Certas pessoas, sem o saberem, moldam o nosso destino. Pessoas cujas escolhas ou percurso de vida reclamamos como nossos. As suas histórias são as nossas histórias. Dentro da sua imagem encontramos a nossa própria face.
A história dos Direitos das Mulheres no Parto é bastante recente. Ainda estamos como que a apalpar terreno no que toca a reivindicar o que acontece com o nosso corpo quando gestamos e damos à luz. É preciso coragem para admitirmos que não tivemos uma experiência de parto feliz, que nos sentimos maltratadas, enganadas, que estamos física e/ou emocionalmente magoadas. E, mesmo depois de angariarmos essa coragem e força, muitas vezes não acreditam em nós. Não há ninguém que nos diga “o que fizeram contigo não está certo”. Muito menos quem tome responsabilidade pelo que fez.
É curioso, mas a verdade é que a grande maioria das mulheres que se queixa e contacta a Associação, apenas quer um pedido de desculpas.

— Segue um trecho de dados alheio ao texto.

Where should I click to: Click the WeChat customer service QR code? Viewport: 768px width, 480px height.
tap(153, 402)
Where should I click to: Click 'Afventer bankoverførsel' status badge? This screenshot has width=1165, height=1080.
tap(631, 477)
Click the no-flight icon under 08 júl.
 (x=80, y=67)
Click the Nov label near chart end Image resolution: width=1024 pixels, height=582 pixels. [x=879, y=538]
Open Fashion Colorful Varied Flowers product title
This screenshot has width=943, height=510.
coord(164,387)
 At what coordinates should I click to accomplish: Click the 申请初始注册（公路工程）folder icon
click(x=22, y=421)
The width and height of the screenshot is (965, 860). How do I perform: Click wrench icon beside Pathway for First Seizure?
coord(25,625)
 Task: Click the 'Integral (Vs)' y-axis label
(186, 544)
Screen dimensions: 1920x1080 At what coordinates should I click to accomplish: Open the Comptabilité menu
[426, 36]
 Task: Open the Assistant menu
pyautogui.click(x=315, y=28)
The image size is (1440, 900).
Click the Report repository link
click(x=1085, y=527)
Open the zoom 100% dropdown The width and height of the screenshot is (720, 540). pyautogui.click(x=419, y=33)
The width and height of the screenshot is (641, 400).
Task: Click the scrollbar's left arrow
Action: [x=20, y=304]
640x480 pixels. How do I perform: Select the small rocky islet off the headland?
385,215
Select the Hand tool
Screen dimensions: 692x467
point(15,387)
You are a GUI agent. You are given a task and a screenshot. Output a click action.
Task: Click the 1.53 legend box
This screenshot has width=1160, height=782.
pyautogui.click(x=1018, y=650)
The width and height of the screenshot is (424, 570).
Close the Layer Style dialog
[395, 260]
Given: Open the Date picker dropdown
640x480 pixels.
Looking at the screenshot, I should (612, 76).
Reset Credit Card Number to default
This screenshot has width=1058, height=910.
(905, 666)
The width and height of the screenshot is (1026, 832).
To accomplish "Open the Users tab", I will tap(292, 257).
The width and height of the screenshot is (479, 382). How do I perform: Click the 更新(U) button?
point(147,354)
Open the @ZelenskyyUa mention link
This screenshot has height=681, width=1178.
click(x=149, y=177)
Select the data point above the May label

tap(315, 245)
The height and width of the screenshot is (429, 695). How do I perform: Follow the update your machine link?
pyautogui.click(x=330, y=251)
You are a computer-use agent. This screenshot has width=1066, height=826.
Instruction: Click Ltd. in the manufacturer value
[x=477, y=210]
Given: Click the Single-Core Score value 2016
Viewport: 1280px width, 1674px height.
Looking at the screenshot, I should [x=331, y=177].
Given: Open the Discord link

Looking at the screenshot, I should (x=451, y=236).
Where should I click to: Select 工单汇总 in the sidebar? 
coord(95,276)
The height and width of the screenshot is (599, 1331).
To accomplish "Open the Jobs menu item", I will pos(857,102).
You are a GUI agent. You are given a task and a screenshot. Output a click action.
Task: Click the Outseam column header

Apenas quer aquele reconhecimento de que alguém errou, e não as tratou bem. Esse pedido de desculpas nunca acontece. E aí sim, decidem partir para queixas formais, tribunais, etc. Porque quando nos sentimos injustiçadas, precisamos de continuar a procurar quem nos ouça. Alguém que reconheça a violência que foi feita contra nós e de alguma forma responsabilize quem tem de ser responsabilizado. Faz parte do sarar dessas feridas e de se poder iniciar finalmente o processo de cura.
Hoje trago-vos a voz de 4 mulheres que não descansaram até serem ouvidas. E quem (finalmente) as ouviu foi o Tribunal Europeu de Direitos Humanos. As suas histórias são parecidas com as tantas, tantas outras que andam aí. De violência no parto e falta de escolhas. Podia ser a história da Carina, da Laura, da Susana, etc, etc, etc, as histórias são mais que muitas….
Estas são as histórias da Anna, da Šárka, da Alexandra e da Yevgeniya. As mulheres que fizeram jurisprudência no Tribunal Europeu dos Direitos Humanos.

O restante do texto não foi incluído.